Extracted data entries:

==================================================

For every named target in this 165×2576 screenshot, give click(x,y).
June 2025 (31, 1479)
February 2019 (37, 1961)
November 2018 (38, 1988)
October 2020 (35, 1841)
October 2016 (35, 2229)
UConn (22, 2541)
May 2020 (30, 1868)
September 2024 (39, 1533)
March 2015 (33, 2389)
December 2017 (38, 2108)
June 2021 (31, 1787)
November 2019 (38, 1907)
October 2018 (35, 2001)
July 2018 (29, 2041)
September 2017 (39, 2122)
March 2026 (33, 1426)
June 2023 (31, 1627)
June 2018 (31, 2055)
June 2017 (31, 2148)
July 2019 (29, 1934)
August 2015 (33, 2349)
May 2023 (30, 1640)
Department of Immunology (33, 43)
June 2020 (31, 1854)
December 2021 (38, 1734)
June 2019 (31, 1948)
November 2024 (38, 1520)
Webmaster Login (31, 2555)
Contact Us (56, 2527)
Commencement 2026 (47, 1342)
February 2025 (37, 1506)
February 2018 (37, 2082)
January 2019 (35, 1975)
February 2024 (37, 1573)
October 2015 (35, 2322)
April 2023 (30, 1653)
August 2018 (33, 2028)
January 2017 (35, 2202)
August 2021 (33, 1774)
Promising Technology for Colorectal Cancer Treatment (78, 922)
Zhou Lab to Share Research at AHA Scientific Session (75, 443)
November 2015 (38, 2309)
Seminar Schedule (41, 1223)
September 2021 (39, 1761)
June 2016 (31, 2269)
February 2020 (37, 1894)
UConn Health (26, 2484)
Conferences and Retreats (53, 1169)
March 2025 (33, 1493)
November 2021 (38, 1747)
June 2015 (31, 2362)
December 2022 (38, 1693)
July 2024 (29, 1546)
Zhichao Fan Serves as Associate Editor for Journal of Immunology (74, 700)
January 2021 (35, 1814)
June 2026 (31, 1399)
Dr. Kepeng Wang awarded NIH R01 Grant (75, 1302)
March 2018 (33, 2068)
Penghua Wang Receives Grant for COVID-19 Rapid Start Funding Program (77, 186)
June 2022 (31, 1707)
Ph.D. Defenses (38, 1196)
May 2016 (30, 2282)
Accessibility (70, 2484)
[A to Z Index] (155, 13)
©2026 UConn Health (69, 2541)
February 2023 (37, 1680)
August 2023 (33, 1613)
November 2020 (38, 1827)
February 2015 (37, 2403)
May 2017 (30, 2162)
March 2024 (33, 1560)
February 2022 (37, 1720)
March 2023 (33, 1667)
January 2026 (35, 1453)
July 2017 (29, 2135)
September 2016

==================================================

Retype every entry without changing anything.

● **Problem solution**:
For every named target in this 165×2576 screenshot, give click(x,y).
June 2025 (31, 1479)
February 2019 (37, 1961)
November 2018 (38, 1988)
October 2020 (35, 1841)
October 2016 (35, 2229)
UConn (22, 2541)
May 2020 (30, 1868)
September 2024 (39, 1533)
March 2015 (33, 2389)
December 2017 (38, 2108)
June 2021 (31, 1787)
November 2019 (38, 1907)
October 2018 (35, 2001)
July 2018 (29, 2041)
September 2017 (39, 2122)
March 2026 (33, 1426)
June 2023 (31, 1627)
June 2018 (31, 2055)
June 2017 (31, 2148)
July 2019 (29, 1934)
August 2015 (33, 2349)
May 2023 (30, 1640)
Department of Immunology (33, 43)
June 2020 (31, 1854)
December 2021 (38, 1734)
June 2019 (31, 1948)
November 2024 (38, 1520)
Webmaster Login (31, 2555)
Contact Us (56, 2527)
Commencement 2026 (47, 1342)
February 2025 (37, 1506)
February 2018 (37, 2082)
January 2019 (35, 1975)
February 2024 (37, 1573)
October 2015 (35, 2322)
April 2023 (30, 1653)
August 2018 (33, 2028)
January 2017 (35, 2202)
August 2021 (33, 1774)
Promising Technology for Colorectal Cancer Treatment (78, 922)
Zhou Lab to Share Research at AHA Scientific Session (75, 443)
November 2015 (38, 2309)
Seminar Schedule (41, 1223)
September 2021 (39, 1761)
June 2016 (31, 2269)
February 2020 (37, 1894)
UConn Health (26, 2484)
Conferences and Retreats (53, 1169)
March 2025 (33, 1493)
November 2021 (38, 1747)
June 2015 (31, 2362)
December 2022 (38, 1693)
July 2024 (29, 1546)
Zhichao Fan Serves as Associate Editor for Journal of Immunology (74, 700)
January 2021 (35, 1814)
June 2026 (31, 1399)
Dr. Kepeng Wang awarded NIH R01 Grant (75, 1302)
March 2018 (33, 2068)
Penghua Wang Receives Grant for COVID-19 Rapid Start Funding Program (77, 186)
June 2022 (31, 1707)
Ph.D. Defenses (38, 1196)
May 2016 (30, 2282)
Accessibility (70, 2484)
[A to Z Index] (155, 13)
©2026 UConn Health (69, 2541)
February 2023 (37, 1680)
August 2023 (33, 1613)
November 2020 (38, 1827)
February 2015 (37, 2403)
May 2017 (30, 2162)
March 2024 (33, 1560)
February 2022 (37, 1720)
March 2023 (33, 1667)
January 2026 (35, 1453)
July 2017 (29, 2135)
September 2016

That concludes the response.